[Stored records]
┌──
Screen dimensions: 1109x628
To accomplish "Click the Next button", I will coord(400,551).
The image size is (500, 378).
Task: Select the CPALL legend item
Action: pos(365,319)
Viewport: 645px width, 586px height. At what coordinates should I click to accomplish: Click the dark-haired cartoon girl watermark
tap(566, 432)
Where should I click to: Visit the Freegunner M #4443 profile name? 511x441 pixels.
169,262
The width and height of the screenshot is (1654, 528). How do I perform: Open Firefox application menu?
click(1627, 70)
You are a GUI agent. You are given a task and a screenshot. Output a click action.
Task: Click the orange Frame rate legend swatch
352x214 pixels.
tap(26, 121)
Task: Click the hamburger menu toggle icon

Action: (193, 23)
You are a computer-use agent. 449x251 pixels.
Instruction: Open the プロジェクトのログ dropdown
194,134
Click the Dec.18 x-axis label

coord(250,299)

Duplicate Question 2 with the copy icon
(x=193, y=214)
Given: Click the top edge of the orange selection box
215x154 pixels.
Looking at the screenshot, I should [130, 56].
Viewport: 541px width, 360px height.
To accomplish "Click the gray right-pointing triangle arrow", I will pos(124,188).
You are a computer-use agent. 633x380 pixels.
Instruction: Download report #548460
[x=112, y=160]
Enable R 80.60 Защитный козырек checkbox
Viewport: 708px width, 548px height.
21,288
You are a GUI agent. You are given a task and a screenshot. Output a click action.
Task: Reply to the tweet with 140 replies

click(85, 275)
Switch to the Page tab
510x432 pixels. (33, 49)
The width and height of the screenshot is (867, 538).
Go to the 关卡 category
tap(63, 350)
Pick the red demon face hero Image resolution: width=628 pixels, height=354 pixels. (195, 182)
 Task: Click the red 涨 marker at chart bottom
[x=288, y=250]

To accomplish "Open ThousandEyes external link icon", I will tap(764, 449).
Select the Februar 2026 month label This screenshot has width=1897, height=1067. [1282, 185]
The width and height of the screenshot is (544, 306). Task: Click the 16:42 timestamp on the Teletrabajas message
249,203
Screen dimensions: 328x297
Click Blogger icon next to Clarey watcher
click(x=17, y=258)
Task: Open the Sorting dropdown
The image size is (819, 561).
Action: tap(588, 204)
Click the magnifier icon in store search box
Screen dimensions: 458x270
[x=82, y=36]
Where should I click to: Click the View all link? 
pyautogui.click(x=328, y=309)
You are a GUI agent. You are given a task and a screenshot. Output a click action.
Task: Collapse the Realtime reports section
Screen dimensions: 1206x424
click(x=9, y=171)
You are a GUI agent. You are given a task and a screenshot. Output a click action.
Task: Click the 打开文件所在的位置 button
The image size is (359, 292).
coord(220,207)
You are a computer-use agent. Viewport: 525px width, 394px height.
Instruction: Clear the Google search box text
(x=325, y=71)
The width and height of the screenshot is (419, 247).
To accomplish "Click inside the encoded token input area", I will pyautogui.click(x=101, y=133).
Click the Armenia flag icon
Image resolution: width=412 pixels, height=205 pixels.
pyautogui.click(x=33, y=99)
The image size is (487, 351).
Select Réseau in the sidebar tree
└──
> **TO DO**
Produce a word-for-word restatement of all the records.

> **TASK ANSWER**
Screen dimensions: 1109x628
To accomplish "Click the Next button", I will coord(400,551).
The image size is (500, 378).
Task: Select the CPALL legend item
Action: pos(365,319)
Viewport: 645px width, 586px height. At what coordinates should I click to accomplish: Click the dark-haired cartoon girl watermark
tap(566, 432)
Where should I click to: Visit the Freegunner M #4443 profile name? 511x441 pixels.
169,262
The width and height of the screenshot is (1654, 528). How do I perform: Open Firefox application menu?
click(1627, 70)
You are a GUI agent. You are given a task and a screenshot. Output a click action.
Task: Click the orange Frame rate legend swatch
352x214 pixels.
tap(26, 121)
Task: Click the hamburger menu toggle icon

Action: (193, 23)
You are a computer-use agent. 449x251 pixels.
Instruction: Open the プロジェクトのログ dropdown
194,134
Click the Dec.18 x-axis label

coord(250,299)

Duplicate Question 2 with the copy icon
(x=193, y=214)
Given: Click the top edge of the orange selection box
215x154 pixels.
Looking at the screenshot, I should [130, 56].
Viewport: 541px width, 360px height.
To accomplish "Click the gray right-pointing triangle arrow", I will pos(124,188).
You are a computer-use agent. 633x380 pixels.
Instruction: Download report #548460
[x=112, y=160]
Enable R 80.60 Защитный козырек checkbox
Viewport: 708px width, 548px height.
21,288
You are a GUI agent. You are given a task and a screenshot. Output a click action.
Task: Reply to the tweet with 140 replies

click(85, 275)
Switch to the Page tab
510x432 pixels. (33, 49)
The width and height of the screenshot is (867, 538).
Go to the 关卡 category
tap(63, 350)
Pick the red demon face hero Image resolution: width=628 pixels, height=354 pixels. (195, 182)
 Task: Click the red 涨 marker at chart bottom
[x=288, y=250]

To accomplish "Open ThousandEyes external link icon", I will tap(764, 449).
Select the Februar 2026 month label This screenshot has width=1897, height=1067. [1282, 185]
The width and height of the screenshot is (544, 306). Task: Click the 16:42 timestamp on the Teletrabajas message
249,203
Screen dimensions: 328x297
Click Blogger icon next to Clarey watcher
click(x=17, y=258)
Task: Open the Sorting dropdown
The image size is (819, 561).
Action: tap(588, 204)
Click the magnifier icon in store search box
Screen dimensions: 458x270
[x=82, y=36]
Where should I click to: Click the View all link? 
pyautogui.click(x=328, y=309)
You are a GUI agent. You are given a task and a screenshot. Output a click action.
Task: Collapse the Realtime reports section
Screen dimensions: 1206x424
click(x=9, y=171)
You are a GUI agent. You are given a task and a screenshot. Output a click action.
Task: Click the 打开文件所在的位置 button
The image size is (359, 292).
coord(220,207)
You are a computer-use agent. Viewport: 525px width, 394px height.
Instruction: Clear the Google search box text
(x=325, y=71)
The width and height of the screenshot is (419, 247).
To accomplish "Click inside the encoded token input area", I will pyautogui.click(x=101, y=133).
Click the Armenia flag icon
Image resolution: width=412 pixels, height=205 pixels.
pyautogui.click(x=33, y=99)
The image size is (487, 351).
Select Réseau in the sidebar tree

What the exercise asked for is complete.